Enhancing Prompt Efficiency
Contextual Injection Between Prompts
- The system allows results from higher-level prompts to inform lower-level ones, enhancing context and improving overall analysis quality. This sequential prompting strategy optimizes information retrieval.
Structure of Prompt JSON
- A detailed overview of the prompt JSON structure reveals its role in organizing shared repository information. The core directory contains essential base prompts crucial for effective operation.
Understanding Prompt Management and Optimization
Importance of Versions in Prompts
- The discussion highlights the significance of prompt versions, noting that changes to a prompt version can trigger a workflow run even without new commits.

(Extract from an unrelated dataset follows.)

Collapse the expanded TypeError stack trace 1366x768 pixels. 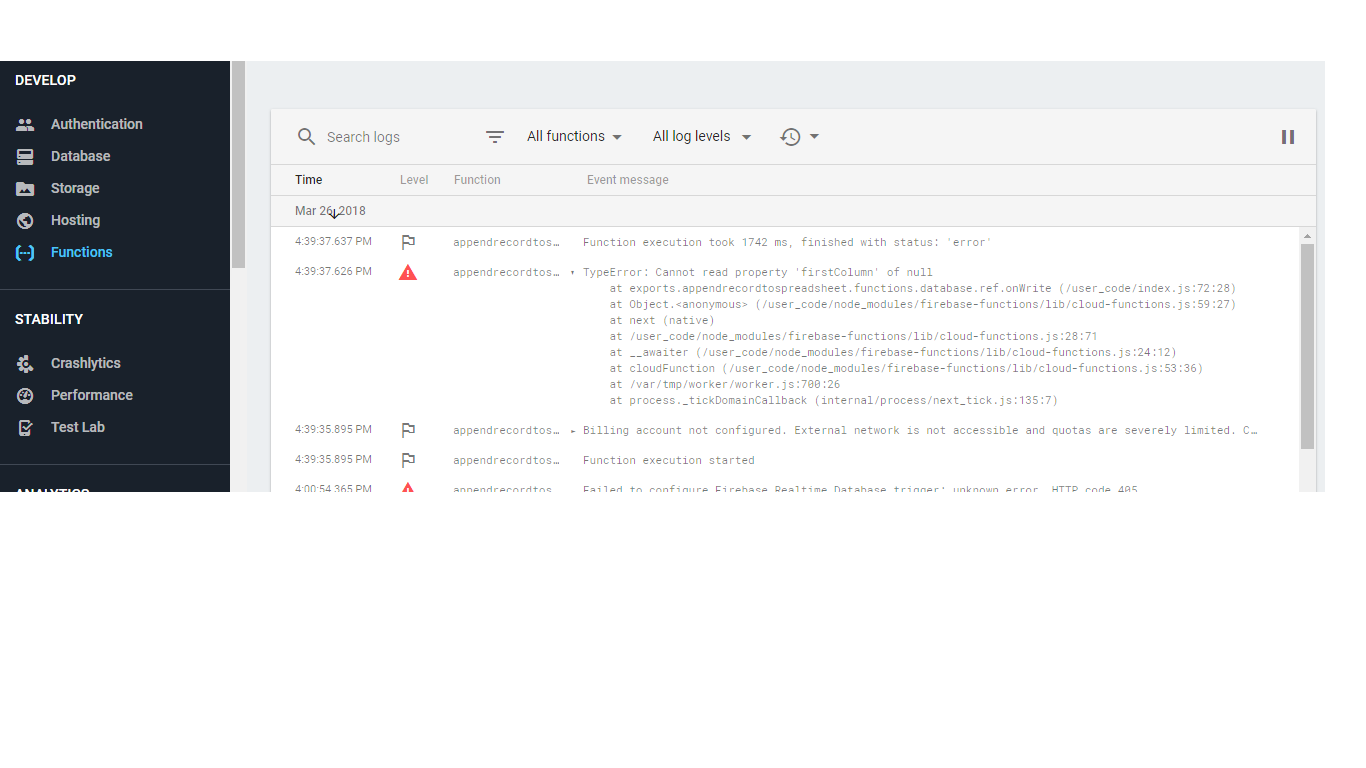(x=571, y=271)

- This optimization is designed to save tokens by only executing prompts that have changed or when code modifications occur.
Caching Mechanisms
- The system utilizes caching mechanisms such as DynamoDB or local files to enhance efficiency, running only specific prompts if they have been altered.
- There is mention of prompt inheritance and tagging based on file types, which aids in context chaining for more effective security checks.
Investigation Process
- Investigating a repository typically takes between 10 to 15 minutes, with shorter times for smaller repositories. Costs range from $0.30 to $1.00 depending on the model used.
- Plans are underway to improve logging during investigations, enhancing transparency and tracking.
Future Developments
- Future enhancements include integrating Slack notifications for critical updates and automating documentation indexing for easier querying without direct access.
- Cross-repository reasoning aims to allow investigations across multiple repositories simultaneously, verifying dependencies and facilitating future agent interactions.